CM - Se fores a ver as igrejas que se multiplicaram são as mesmas. É, por exemplo, a igreja zione que se multiplicou em centenas de outras. Qual é a razão? São “guerrinhas” internas e intrigas entre os fiéis. Muitos dizem que é o Espírito Santo. Cada um pensa que tem um dom especial que já não cabe na sua comunidade e então parte para criar a sua comunidade. Ainda não estudamos as causas deste fenómeno em profundidade, mas a razão que está escrita é que se multiplicam por causa do dom. E nós não podemos ir contra o dom do Homem. Uma coisa é certa: esta situação acantonou a irascibilidade, a violência que iria acontecer se não tivesse havido esta divisão. É verdade que há situações de violência, mas haveria mais se não tivesse havido esta oportunidade de as pessoas se libertarem e se expandirem.

Not – E qual tem sido o papel do Estado perante esta situação?

CM - Na minha opinião vem aí um problema mais complicado sobre o qual ainda não pensamos devidamente. Um problema sociológico e político para o Estado. Repare, quem é que lida mais com o povo? Quem tem mais relações em profundidade com o povo? É o secretário do bairro, o chefe do quarteirão, o grupo dinamizador ou são os padres? Qual é a liderança que toca a vida dos moçambicanos mais constantemente? Brevemente vou publicar um livro que se chama “As elites religiosas moçambicanas” onde discuto este problema. A meu ver estas igrejas vieram ocupar um vazio político na relação entre o cidadão e a estrutura política. Pensando bem verás que cada igreja que nasce traz um novo líder para a comunidade, um líder que tem acesso, condiciona e manipula o íntimo das pessoas. Se um padre disser aos fiéis da sua igreja “não votar no fulano irmãos, Amen!” Acabou. Eles não vão votar...

Not – Mas, de alguma forma, há uma componente positiva nessa relação dos padres com o povo...

CM – Naturalmente. Sociologicamente eu digo que estas igrejas todas vieram ocupar um espaço feito pela distância entre o Estado, as suas instituições e os cidadãos. Temos o multipartidarismo, houve uma fragmentação partidária e as igrejas ocuparam o espaço que era ocupado pela Frelimo durante a revolução e que foi ficando em branco ao longo do tempo...

Not- Este cenário não preocupa o Estado? Não o fragiliza?

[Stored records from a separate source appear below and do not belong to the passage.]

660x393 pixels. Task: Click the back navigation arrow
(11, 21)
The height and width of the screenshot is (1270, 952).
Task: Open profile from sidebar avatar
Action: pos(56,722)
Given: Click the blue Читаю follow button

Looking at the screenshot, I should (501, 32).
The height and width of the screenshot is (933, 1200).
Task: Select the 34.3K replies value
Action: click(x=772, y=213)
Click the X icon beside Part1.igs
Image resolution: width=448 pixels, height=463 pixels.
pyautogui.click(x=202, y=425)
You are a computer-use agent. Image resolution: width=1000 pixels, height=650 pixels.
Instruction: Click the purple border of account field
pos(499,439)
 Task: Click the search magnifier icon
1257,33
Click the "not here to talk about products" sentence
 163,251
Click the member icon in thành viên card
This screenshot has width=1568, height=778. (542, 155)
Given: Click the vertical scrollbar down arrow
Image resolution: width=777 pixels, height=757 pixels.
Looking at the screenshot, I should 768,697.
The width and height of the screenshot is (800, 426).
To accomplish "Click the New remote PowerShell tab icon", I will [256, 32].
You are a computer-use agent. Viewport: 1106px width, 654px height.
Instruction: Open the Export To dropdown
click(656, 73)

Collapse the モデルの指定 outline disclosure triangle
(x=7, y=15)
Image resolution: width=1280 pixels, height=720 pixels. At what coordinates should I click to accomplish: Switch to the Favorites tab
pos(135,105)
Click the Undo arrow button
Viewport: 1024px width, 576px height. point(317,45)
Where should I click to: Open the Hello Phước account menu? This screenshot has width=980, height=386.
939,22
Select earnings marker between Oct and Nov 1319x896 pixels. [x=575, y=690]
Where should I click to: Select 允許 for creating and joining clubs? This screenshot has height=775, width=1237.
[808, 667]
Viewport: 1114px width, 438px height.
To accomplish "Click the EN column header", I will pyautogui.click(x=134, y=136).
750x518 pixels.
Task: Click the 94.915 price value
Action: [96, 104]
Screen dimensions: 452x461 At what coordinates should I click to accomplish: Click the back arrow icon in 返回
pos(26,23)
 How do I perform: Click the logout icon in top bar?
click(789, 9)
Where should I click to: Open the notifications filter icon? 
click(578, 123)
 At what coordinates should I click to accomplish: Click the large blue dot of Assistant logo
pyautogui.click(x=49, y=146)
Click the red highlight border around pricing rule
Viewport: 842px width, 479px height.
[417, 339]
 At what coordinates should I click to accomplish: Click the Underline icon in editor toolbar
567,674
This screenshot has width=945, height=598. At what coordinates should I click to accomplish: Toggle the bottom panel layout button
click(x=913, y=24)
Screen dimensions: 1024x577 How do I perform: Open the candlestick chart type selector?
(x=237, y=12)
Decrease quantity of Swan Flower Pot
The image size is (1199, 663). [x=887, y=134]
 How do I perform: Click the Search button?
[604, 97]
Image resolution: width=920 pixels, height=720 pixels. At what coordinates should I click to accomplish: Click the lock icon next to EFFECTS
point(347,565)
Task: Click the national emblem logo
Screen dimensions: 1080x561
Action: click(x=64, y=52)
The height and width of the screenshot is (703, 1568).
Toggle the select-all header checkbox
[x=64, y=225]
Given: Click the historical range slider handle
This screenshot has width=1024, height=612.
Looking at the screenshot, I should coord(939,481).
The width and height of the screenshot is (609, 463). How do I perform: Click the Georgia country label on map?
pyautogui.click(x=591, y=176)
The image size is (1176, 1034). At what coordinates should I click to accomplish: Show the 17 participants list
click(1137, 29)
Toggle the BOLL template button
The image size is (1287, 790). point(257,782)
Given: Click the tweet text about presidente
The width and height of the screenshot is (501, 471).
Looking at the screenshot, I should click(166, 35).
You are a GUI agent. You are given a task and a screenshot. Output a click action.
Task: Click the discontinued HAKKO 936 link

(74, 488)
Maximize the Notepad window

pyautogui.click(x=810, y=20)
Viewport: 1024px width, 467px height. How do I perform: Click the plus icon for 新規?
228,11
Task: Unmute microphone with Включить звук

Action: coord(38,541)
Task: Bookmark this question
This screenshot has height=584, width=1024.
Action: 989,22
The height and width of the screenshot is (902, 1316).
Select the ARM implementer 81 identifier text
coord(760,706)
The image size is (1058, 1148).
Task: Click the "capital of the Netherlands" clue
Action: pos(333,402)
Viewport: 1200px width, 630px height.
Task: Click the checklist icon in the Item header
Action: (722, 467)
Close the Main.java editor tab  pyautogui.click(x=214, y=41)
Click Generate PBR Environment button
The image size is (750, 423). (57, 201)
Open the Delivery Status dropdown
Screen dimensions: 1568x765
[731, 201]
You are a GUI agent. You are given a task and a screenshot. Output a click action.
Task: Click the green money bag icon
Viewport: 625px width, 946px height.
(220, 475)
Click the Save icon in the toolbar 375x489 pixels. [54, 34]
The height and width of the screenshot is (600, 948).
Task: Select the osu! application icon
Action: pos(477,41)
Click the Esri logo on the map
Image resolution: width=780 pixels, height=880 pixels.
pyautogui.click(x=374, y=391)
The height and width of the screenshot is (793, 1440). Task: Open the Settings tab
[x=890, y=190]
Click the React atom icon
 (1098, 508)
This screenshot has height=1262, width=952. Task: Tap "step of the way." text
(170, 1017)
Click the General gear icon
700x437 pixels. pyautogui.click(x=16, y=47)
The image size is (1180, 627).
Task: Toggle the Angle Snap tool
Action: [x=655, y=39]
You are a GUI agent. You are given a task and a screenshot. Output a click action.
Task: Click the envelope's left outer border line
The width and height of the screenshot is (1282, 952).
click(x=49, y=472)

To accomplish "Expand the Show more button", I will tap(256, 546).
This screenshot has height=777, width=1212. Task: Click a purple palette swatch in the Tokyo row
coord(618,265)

CM - Para mim este fenómeno é rico e ao mesmo inquietante. O Estado não se deve eximir-se das suas responsabilidades. O Estado agiu correctamente ao criar esta abertura. O Estado gere a soberania. E esta estende-se a todos os moçambicanos que estão no território. A Igreja lida com a consciência. O Estado tem as leis, tem o poder que é extensivo a todos moçambicanos, muçulmanos, hindus, hebreus, etc. Eles obedecem. O Estado obriga-os a cumprir com a lei se querem fazer religião no país. Mas por respeito do fórum de consciência o Estado criou este órgão para lidar com assuntos da religião...

ABERTURA DO VATICANO ESTIMULOU NACIONALISMO

Nalgum momento da história de Moçambique, a Igreja foi conotada com o sistema colonial, entendida como a instituição que foi abrindo caminho para que, através do Evangelho, se amordaçasse a ira dos moçambicanos contra a dominação. Com novos factos a chegar à superfície, ficam ilações sobre o papel que a Igreja jogou na formação e consolidação de ideias do nacionalismo...

Not – Há alguma diferença na maneira como o Estado actual lida com a Igreja em relação à forma como procedia o Estado colonial?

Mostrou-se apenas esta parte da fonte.